▶ [EXERCISE INSTRUCTIONS]:
• 1. Answer these questions using the Tea Party passage below:
(a) Which three Republicans are named as standing against Ryan's budget?
(b) Near what level did support for the Tea Party peak last year?
(c) What does the passage call the "third rails" of politics?
• 2. Pick up the passage on the Tea Party Movement after its final sentence and carry it forward.

▶ [EXCERPT TO READ]:
[Start of Attachment]

For people who pay a lot of attention to politics, it is hard to understand how some people still don't know who Tea Party Movement types are, and what they stand for. Over the last couple years, they've gone from an unknown entity, to a major driver in American politics, taking over the driver's seat in the Republican base and eating up a huge share of the political media's attention.
But that hasn't done good things for its popularity.
Neither party has been willing to touch the "third rails" of politics, entitlement programs for the retirement aged, for generations. In fact, with a handful of notable exceptions, both parties have been more than willing to pander to this older demographic, that votes in higher numbers than any other, by adding more benefits to programs like Medicare and social security.
But with the threat of Tea Party backlash in primaries across the country a constant worry for Republican officeholders, their extreme budget-cutting views have helped push nearly the entire GOP caucus in the House and Senate to vote for Paul Ryan's Medicare slashing budget proposal. Only the three remaining moderate New England Republicans (Olympia Snowe, Susan Collins and Scott Brown) are standing against Ryan's budget.
This would have not been possible without the pressure of the Tea Party, and it could lead to massive backlash in next year's election.
Polling data shows that, after peaking near 40 percent last year, just a third of the American people support the Tea Party. To put this in perspective, these numbers are even lower than approval ratings of the two major parties, both who are hovering in the mid to lower 40's. Dig into the data a bit deeper though, and you find even more interesting tidbits.

[End of Attachment]

▶ [DATASET]:
[Start of Attachment]

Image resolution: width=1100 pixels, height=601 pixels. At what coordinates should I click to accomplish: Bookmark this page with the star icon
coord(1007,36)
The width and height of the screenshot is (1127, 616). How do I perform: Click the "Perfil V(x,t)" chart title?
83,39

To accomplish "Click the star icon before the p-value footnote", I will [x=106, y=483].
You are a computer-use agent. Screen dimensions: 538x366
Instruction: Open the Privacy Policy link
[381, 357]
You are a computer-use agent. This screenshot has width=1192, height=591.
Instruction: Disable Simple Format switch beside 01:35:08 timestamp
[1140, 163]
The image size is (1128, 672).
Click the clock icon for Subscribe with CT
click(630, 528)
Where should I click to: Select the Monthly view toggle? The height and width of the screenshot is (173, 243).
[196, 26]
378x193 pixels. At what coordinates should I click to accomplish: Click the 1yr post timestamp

[End of Attachment]

▶ [OUTPUTS IN ORDER]:
• 1.
(a) Olympia Snowe, Susan Collins and Scott Brown
(b) Near 40 percent
(c) Entitlement programs for the retirement aged

• 2.
The media, who has always been obsessed with squeaky wheel groups that make a lot of noise, is convinced the Tea Party will harm the Republicans' chances of gaining seats next year. This may certainly be true if they have to make far right campaign promises and votes to win their primary support, but most of the public doesn't seem to care about them. When given the option, around half of people polled say that a candidate saying they are a member doesn't change their view of them. Just 26 percent say it makes them less likely to support them, versus only 14 percent that says it would make them more likely to.
More than any other group, the Tea Party illustrates how a small portion of the population, in a democratic republic with low levels of political engagement, can get much more power than they should, through being loud, active and unreasonable. Groups like this don't need to convince the American people at large to get what they want, they only need to convince some elected members of one of the two major parties.
But this is the Tea Party's right. As much as it shows a fundamental flaw in our two-party system, if the rest of us were as engaged politically, the extremes wouldn't have such disproportionate power.